Et, si sur des photographies illustrant son stand lors d’une conférence «IdentiPlast» organisée à Londres du 7 au 9 mars 2019, il est mentionné le terme «POLYLOOP» à côté du nom de la société MAINETTI, cette seule mention isolée est insuffisante à caractériser l’usage requis tel que défini.
De même, les échanges de mails en anglais entre les salariés de la société MAINETTI portant sur la recherche d’un nom pour intituler le projet à développer n’ont eu lieu qu’en interne et ne peuvent attester d’une exploitation du terme en tant que nom commercial en France.
En outre, si comme le note la requérante, l’usage du terme POLYLOOP concomitant à son nom MAINETTI n’exclut pas un autre usage à titre de nom commercial, il n’en demeure pas moins que l’ensemble des documents versé au débat ne permet nullement de retenir que la société MAINETTI a entendu exploiter son fonds de commerce sous le nom POLYLOOP, mais uniquement sous son propre nom commercial, qui constitue également sa dénomination sociale.
Au surplus, la quasi totalité des documents produits se rapporte à un projet développé au Royaume Uni, à partir d’une ligne de transformation «opérationnelle au Royaume Uni en juillet 2020», soit postérieurement au dépôt de la marque contestée, sans qu’aucune exploitation soit démontrée sur le territoire français antérieure au dépôt de la marque déposée, la seule présentation de ce projet sur un seul salon organisé au Royaume Uni, même en présence d’éventuelles sociétés françaises, étant insuffisante pour caractériser cet usage.

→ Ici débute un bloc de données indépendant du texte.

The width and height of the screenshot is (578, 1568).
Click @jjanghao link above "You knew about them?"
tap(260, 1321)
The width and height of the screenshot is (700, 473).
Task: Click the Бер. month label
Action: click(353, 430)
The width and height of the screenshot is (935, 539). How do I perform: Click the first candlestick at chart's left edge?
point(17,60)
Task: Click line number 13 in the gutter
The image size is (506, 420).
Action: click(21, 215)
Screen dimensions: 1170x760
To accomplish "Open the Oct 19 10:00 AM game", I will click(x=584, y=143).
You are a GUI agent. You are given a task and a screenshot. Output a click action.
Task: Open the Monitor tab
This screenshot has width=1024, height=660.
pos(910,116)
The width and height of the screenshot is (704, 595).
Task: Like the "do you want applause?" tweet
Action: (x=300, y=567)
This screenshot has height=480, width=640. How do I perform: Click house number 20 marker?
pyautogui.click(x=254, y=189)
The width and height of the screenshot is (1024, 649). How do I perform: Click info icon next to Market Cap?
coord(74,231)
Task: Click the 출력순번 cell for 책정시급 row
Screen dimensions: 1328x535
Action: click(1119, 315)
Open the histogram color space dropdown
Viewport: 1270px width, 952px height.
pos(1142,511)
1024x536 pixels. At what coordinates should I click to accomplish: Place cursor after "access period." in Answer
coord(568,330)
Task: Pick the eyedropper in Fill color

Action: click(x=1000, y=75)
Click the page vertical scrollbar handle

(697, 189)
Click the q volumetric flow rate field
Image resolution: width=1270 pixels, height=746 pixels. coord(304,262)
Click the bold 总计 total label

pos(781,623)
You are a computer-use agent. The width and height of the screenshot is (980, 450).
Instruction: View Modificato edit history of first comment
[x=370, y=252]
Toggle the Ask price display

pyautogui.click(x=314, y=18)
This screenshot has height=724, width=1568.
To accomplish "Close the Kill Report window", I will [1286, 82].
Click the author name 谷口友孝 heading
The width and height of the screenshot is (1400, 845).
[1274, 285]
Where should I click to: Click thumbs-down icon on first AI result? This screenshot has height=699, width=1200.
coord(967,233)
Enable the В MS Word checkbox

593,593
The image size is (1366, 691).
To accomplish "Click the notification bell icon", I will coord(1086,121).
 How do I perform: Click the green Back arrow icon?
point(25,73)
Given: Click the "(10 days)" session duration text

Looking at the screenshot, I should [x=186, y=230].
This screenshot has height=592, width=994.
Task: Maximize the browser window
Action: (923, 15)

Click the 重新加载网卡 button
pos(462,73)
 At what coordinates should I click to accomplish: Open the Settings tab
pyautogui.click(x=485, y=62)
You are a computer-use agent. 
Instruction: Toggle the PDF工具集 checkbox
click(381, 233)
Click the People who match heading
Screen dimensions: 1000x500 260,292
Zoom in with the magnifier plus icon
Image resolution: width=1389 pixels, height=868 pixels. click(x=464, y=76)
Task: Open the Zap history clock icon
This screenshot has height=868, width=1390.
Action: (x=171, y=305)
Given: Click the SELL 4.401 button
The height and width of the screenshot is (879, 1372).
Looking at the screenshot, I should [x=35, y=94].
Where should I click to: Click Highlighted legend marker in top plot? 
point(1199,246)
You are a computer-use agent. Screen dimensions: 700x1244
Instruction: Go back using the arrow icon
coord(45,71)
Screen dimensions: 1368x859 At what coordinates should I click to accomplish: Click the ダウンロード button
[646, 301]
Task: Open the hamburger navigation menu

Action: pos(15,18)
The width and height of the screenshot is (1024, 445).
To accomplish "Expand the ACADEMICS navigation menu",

Enfin, les échanges de mails entre la requérante et la société DECATHLON en juin 2019 ou la présentation Power Point réalisée pour ces échanges ne permettent pas davantage d’attester d’un usage du terme POLYLOOP comme nom commercial sur le territoire national, dans la mesure où il n’apparaît sur aucune des pages de présentation mais est uniquement mentionné de manière isolée dans les mails comme un «système».
En conséquence, c’est à juste titre que l’INPI a considéré que la société MAINETTI ne justifiait pas d’un usage du terme POLYLOOP à titre de nom commercial ayant des effets en France et a rejeté l’opposition.
Le recours contre la décision du directeur de l’INPI doit en conséquence être rejeté.
Sur les autres demandes
L’équité et la situation des parties commandent de rejeter les demandes formulées au titre de l’article 700 du code de procédure civile.
PAR CES MOTIFS
LA COUR,
Par arrêt contradictoire,
Rejette le recours formé par la société MAINETTI à l’encontre de la décision du directeur général de l’Institut national de la propriété industrielle du 19 avril 2021, sous le n° OPP 20-1946,
Dit n’y avoir lieu à condamnation au titre de l’article 700 du code de procédure civile,
Dit que le présent arrêt sera notifié par le greffe aux parties et au directeur général de l’Institut national de la propriété industrielle par lettre recommandée avec accusé de réception.